“I like working on problems that are high risk and high reward,” said Kuldeep Meel, a fourth-year Ph.D. student in computer science at Rice University and winner of a 2016 IBM Ph.D. Fellowship.
Meel’s research ranges from artificial intelligence (AI) to parallel computing. “Some problems are easily understood and resolved,” he said, “but I really love the problems we haven’t yet solved after two or three years.” Meel is mentored by Moshe Vardi, Rice’s Karen Ostrum George Distinguished Service Professor in Computational Engineering and Director of the Ken Kennedy Institute for Information Technology.
Rice’s small size has permitted Meel to work on interesting collaborations in such fields as game theory and parallel computing, “unrelated to my primary doctoral dissertation research,” he said, “but the CS department is a hotbed for collaborations initiated by students working in entirely different research areas. All these collaborations resulted from hallway discussions or interactions in social settings.”
His recent IBM award is linked to his work on constrained sampling and counting in high-dimensional spaces, two fundamental problems in AI with applications in probabilistic reasoning and computer-aided verification. “The primary contribution of my work,” he said, “is a novel hashing-based approach that not only provides strong theoretical guarantees but also scales well to large spaces, an important requirement for the design of reliable automated reasoning software and hardware systems.”

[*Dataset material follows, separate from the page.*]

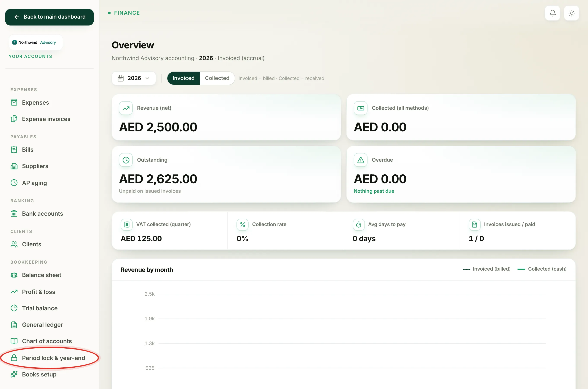Click the Overdue warning triangle icon
The image size is (588, 389).
click(x=360, y=160)
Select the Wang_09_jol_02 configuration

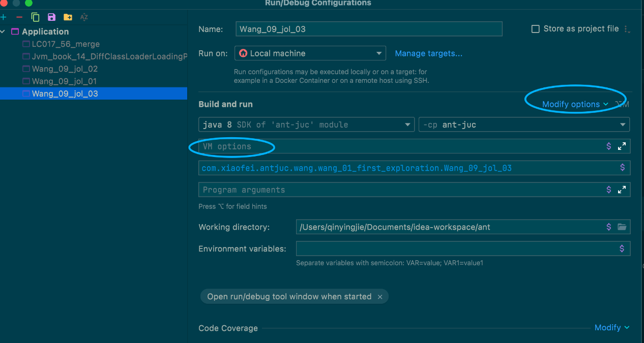point(65,69)
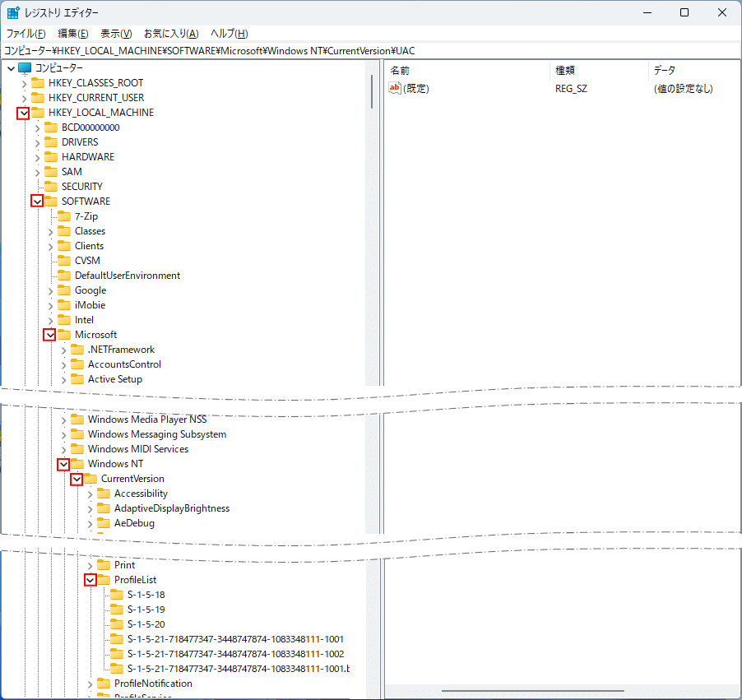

Meel said his doctoral research has focused on counting high-dimension combinatorial spaces, a key aspect of automated reasoning techniques. “I love the simplicity of the statement of the problem,” he said, and gave a counting example.
To count the number of coffee drinkers in a small group, the surveyor might visit every office in the group. But to scale up, for example to count the number of coffee drinkers in Houston or the U.S., it would be hard to count every home or office. By dividing people into small groups with a roughly proportional number of coffee drinkers, the number of people in every group would be small enough to count with precision.
“What we have shown over the years using deep theoretical analysis,” he said, “is that it is possible to `efficiently’ partition people without assuming anything about their distribution, and my current work focuses on extending the framework to a broader range of applications.”
High-risk, high-reward research excites Meel, but he is also driven by results with a significant impact. “The simplicity of the problem but the requirement of deep theoretical analysis–along with its impact on an increasingly connected world–is the key to my motivation,” he said.